## EXERCISE AIM
In the material below, the lines between the one holding "Click the '(5)'" and the one holding "Click the QuTS hero h5.1.3.2550 version text", inclusive, are to be set down word for word. Pictures stay out.

## DATA FOR ANALYSIS
__________

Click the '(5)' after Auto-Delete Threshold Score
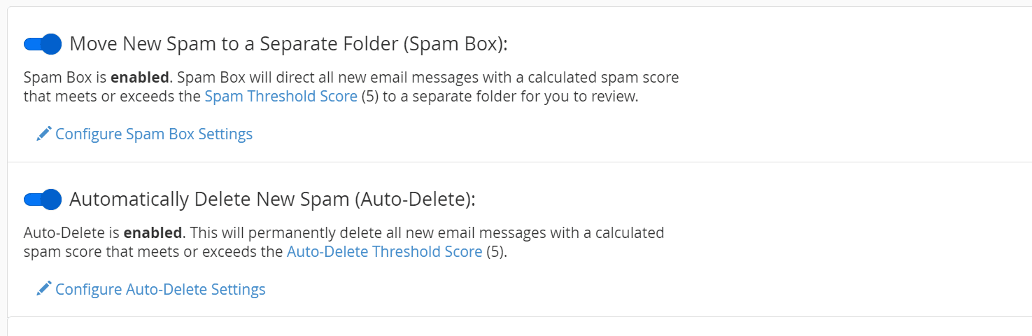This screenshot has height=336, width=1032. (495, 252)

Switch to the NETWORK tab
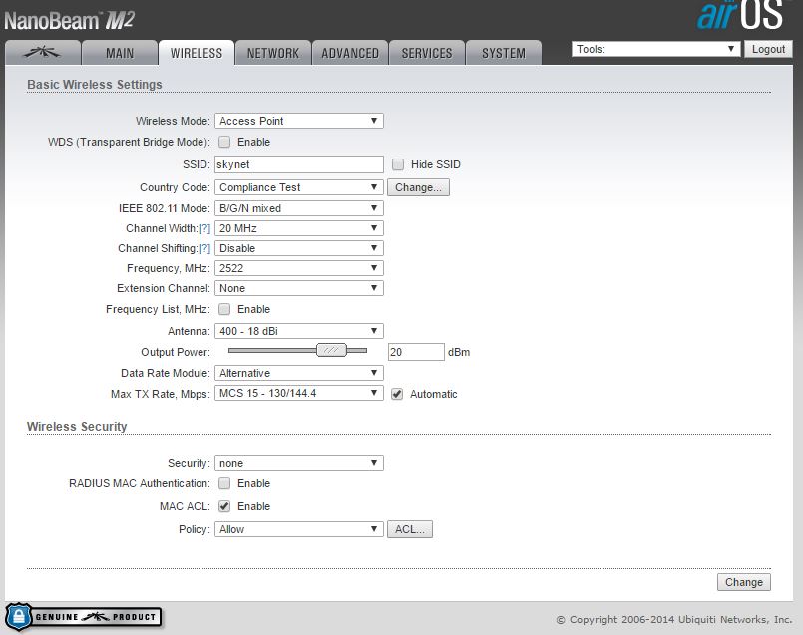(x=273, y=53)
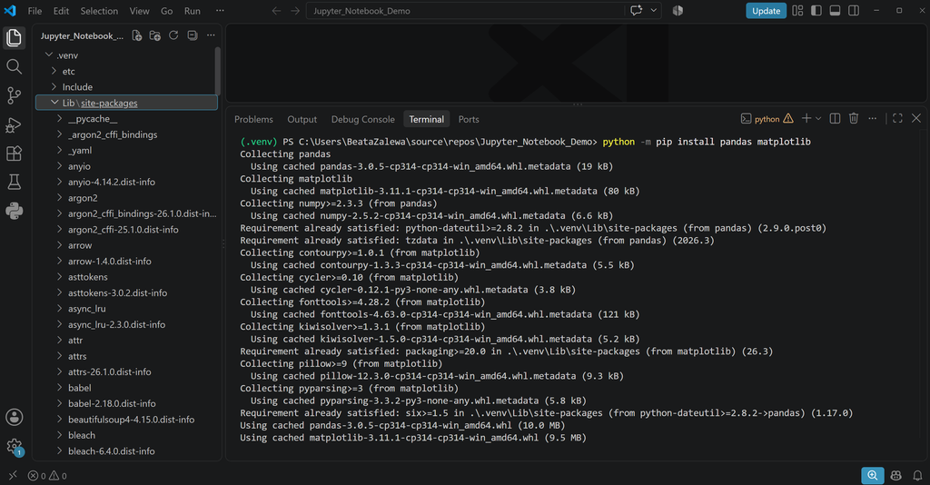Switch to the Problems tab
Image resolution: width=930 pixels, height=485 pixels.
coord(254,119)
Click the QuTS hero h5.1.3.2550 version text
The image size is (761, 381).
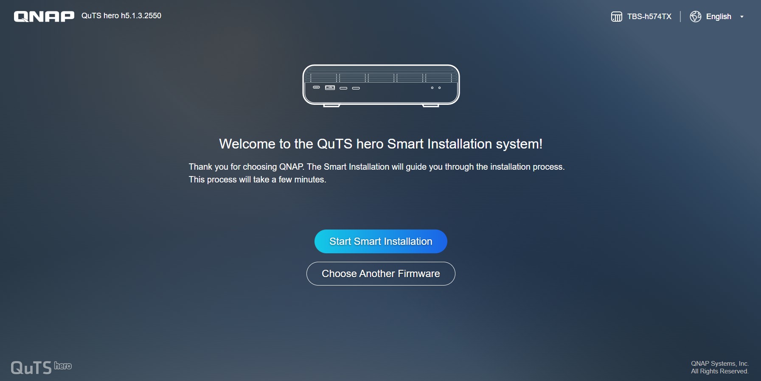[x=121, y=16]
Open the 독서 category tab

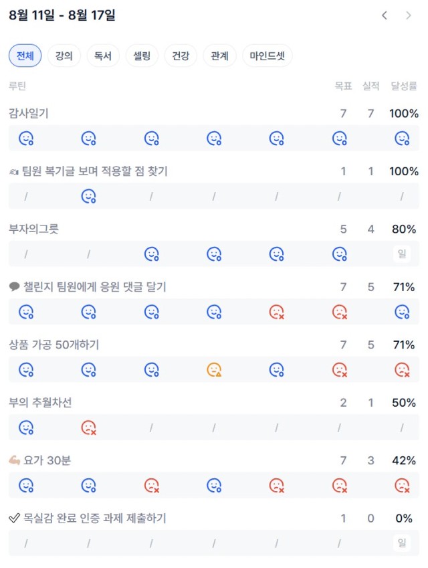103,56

__________

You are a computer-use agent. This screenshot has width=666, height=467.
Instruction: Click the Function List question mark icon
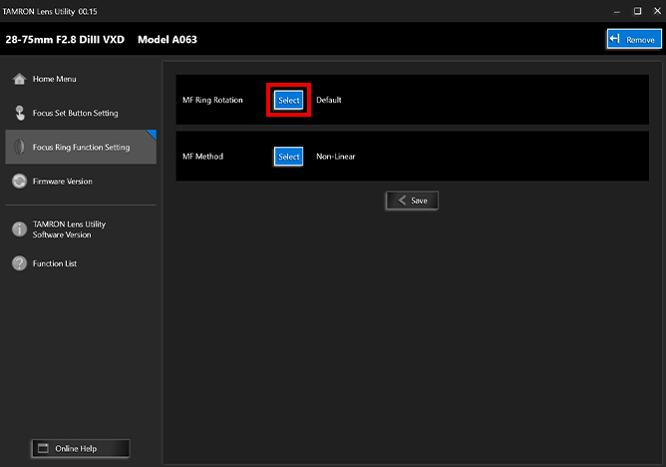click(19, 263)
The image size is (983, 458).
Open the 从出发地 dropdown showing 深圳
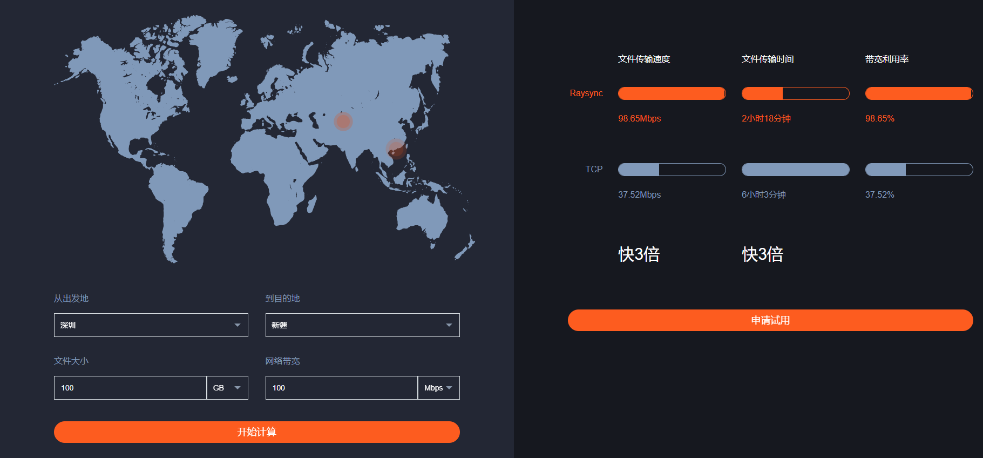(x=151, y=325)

__________

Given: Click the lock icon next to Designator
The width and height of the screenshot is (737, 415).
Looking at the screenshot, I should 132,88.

__________

## ANSWER BELOW
Click the '(5)' after Auto-Delete Threshold Score
This screenshot has height=336, width=1032. (495, 252)

Switch to the NETWORK tab
(x=273, y=53)
Switch to the Problems tab
Image resolution: width=930 pixels, height=485 pixels.
coord(254,119)
Click the QuTS hero h5.1.3.2550 version text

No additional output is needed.